Robbie Deans' Wallabies will either come of age or be beaten by it in the glamour World Cup quarter-final in Wellington tomorrow night.
A tumultuous four-year buildup has been aimed at a moment like this, where the dramatic rebuilding and systems put in place by the former Crusaders maestro will either succumb to the Springboks' uber experience and power or be lauded as the foothill of new Wallaby success.
Wellington this week has not been awash with the colours of Australia, South Africa, Ireland and Wales, but the atmosphere in the capital has been building up to a big crescendo due to the massive influx of fans.
Conventional wisdom would have fine weather and a hard track favouring the greater athleticism of the Australian forwards and their quick and skilful backs over the power and willpower of the veteran Springboks.
South Africa's assistant coach, Gary Gold, admitted bad weather "could play into our hands" in restricting "their nippy backs".
"It's swings and roundabouts though - it would make it more difficult for our kickers," he said.
Deans named a largely predictable lineup, although Dan Vickerman has held his place at lock, whereas South Africa - publicly - predicted a Nathan Sharpe return.
The Boks claim Sharpe is the best in the world at competing with lineout ace Victor Matfield. Scott Higginbotham, who can add much-needed aggression, is out of favour and off the bench.
The limited midfield strongman Pat McCabe, returning from a shoulder injury, keeps Berrick Barnes on the bench - the tactically strong and clever Barnes is part of a reserve back division heavy on inside backs and lacking wide running impact.
That, ironically, is where the Boks have an edge. Francois Hougaard and Gio Aplon are sparky runners.
The battle at the breakdown has dominated the talk all week and Australia will rely almost exclusively on the expertise of David Pocock. The Springboks have an ace of their own in Heinrich Brussow, while reserve Francois Louw is a turnover merchant and Schalk Burger played openside from 2004 to 2007.

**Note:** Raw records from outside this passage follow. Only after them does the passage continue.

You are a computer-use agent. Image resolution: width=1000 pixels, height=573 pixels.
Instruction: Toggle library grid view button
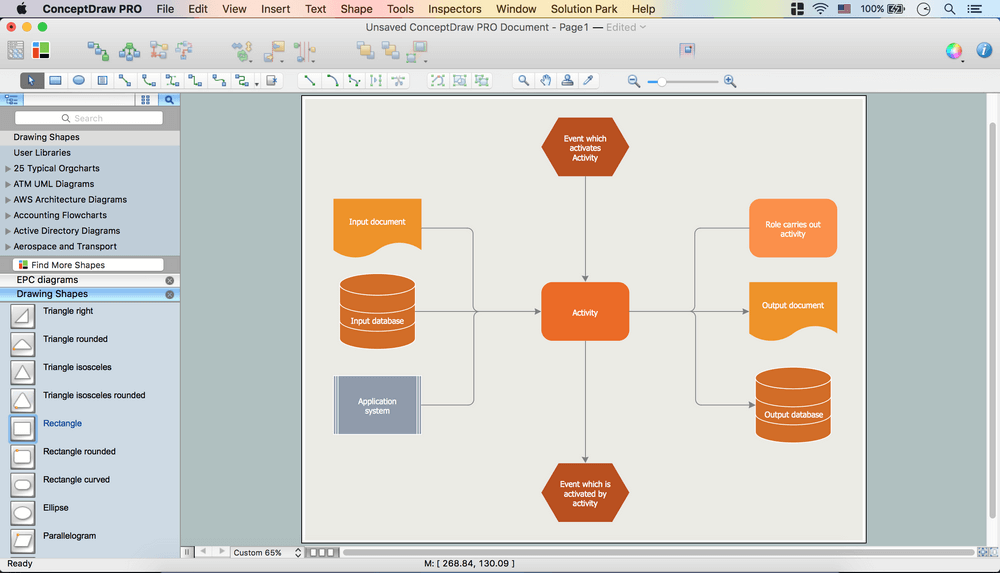pos(146,100)
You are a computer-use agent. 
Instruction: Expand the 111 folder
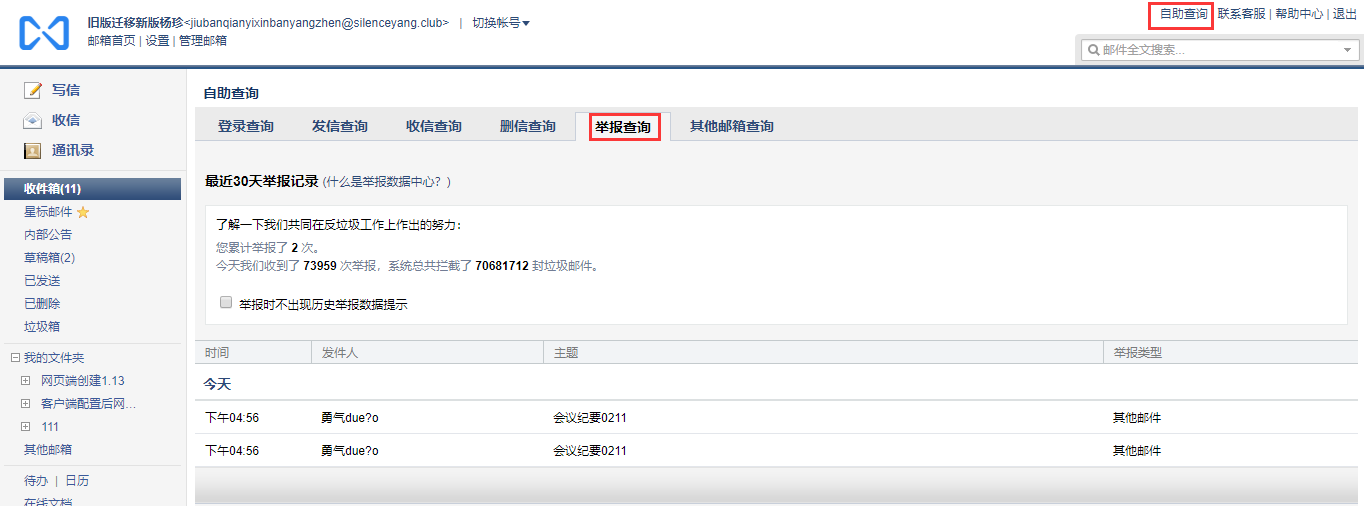(26, 427)
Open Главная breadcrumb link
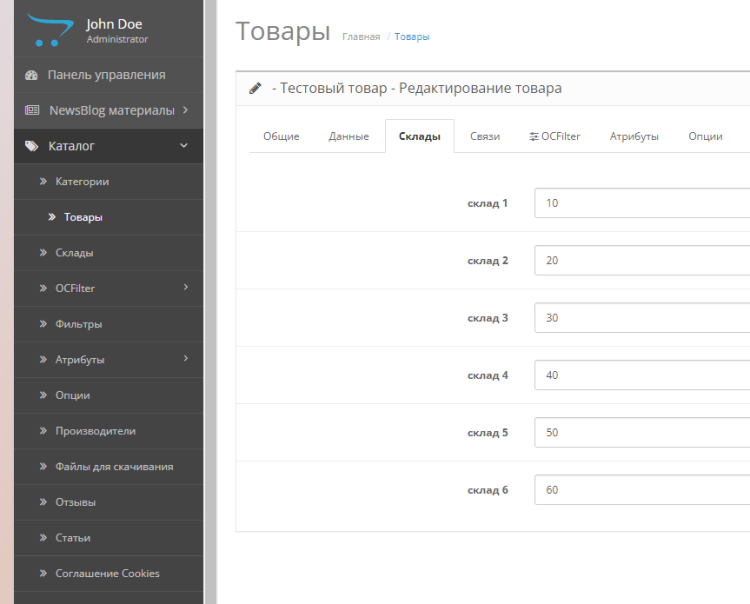The width and height of the screenshot is (750, 604). [x=361, y=37]
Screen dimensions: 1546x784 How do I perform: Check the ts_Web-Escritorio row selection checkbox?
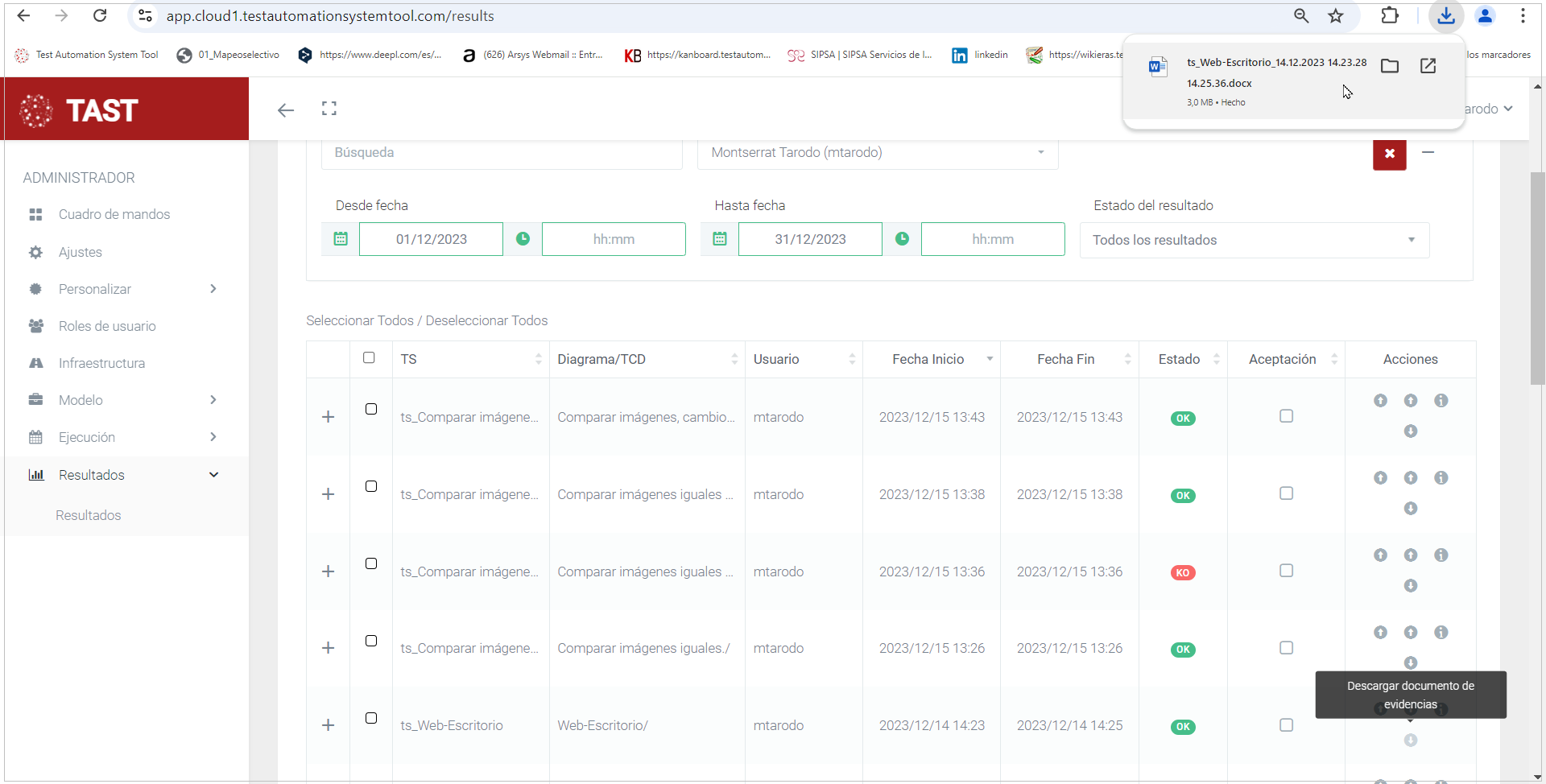pos(371,718)
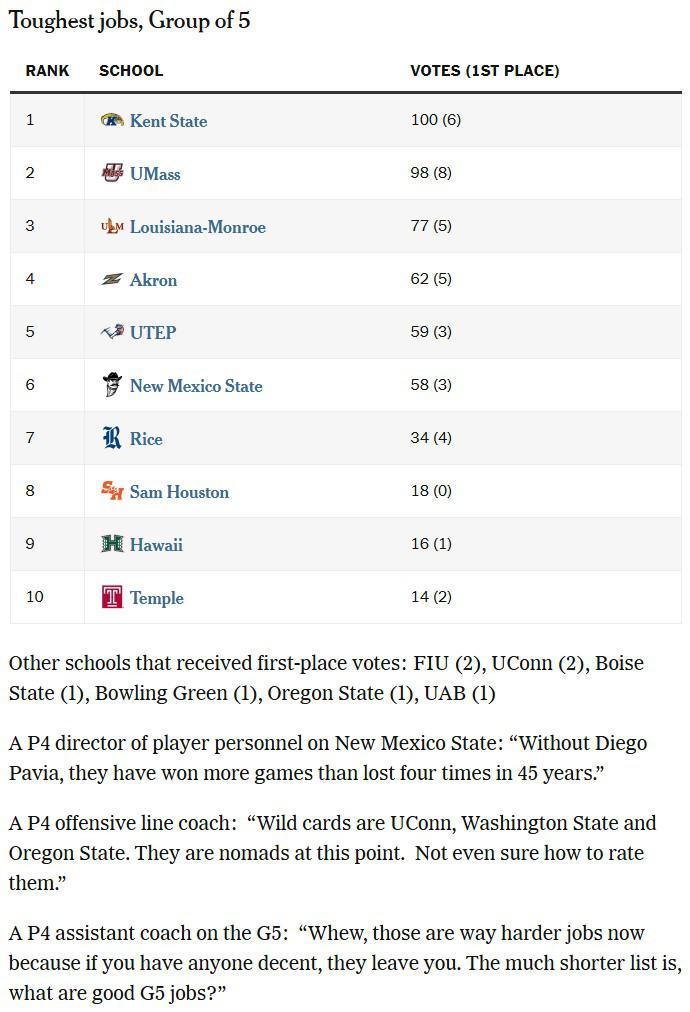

As Pocock said this week, the fetcher's art involves deciding when to spend energy going for the ball, reading the referees, knowing when to back away from a penalty risk, and picking the time to instead set up for other opportunities or tasks.
Referee Bryce Lawrence will be crucial. He ruled against the Wallaby scrum in the defeat against Ireland although Australia were hurt by the late withdrawal of Stephen Moore. In goalkicking, Morne Steyn should hold a significant edge over Australia.
Deans gives nothing away at press conferences, performing the task with the relish of a soldier scrambling out of a trench. His players follow suit, so there are no quotes out of line.
The media portrayal of Bok captain John Smit as a weak link fell flat although no one doubts the impact of his understudy, Bismarck du Plessis. Smit's importance reveals the mindset of coach Peter de Villiers, who has made it clear the core of the 2007 world champion team would be in the driver's seat again.
Smit will attempt to dictate terms, tying Australia up in exhausting knots. Expect scrum resets and injury breaks, many of them genuine in this heavyweight clash. No surprise either if Steyn launches a drop kick the first time he gets in range. Australia have the backs to floor the Boks but they are unlikely to get many chances.
Knockout rugby has become more like wrestling, where the victor wears an opponent down in a tangle. South Africa can excel at this.
SPRINGBOKS v WALLABIES
Wellington, 6pm tomorrow
Referee: Bryce Lawrence (NZ)
Jean de Villiers
Fourie du Preez
Jannie du Plessis
John Smit (c)
Reserves: Bismarck du Plessis, CJ van der Linde, Willem Alberts, Francois Louw, Francois Hougaard, Butch James, Gio Aplon.
James Horwill (c)
Reserves: Tatafu Polota-Nau, James Slipper, Nathan Sharpe, Ben McCalman, Luke Burgess, Berrick Barnes, Anthony Fainga'a.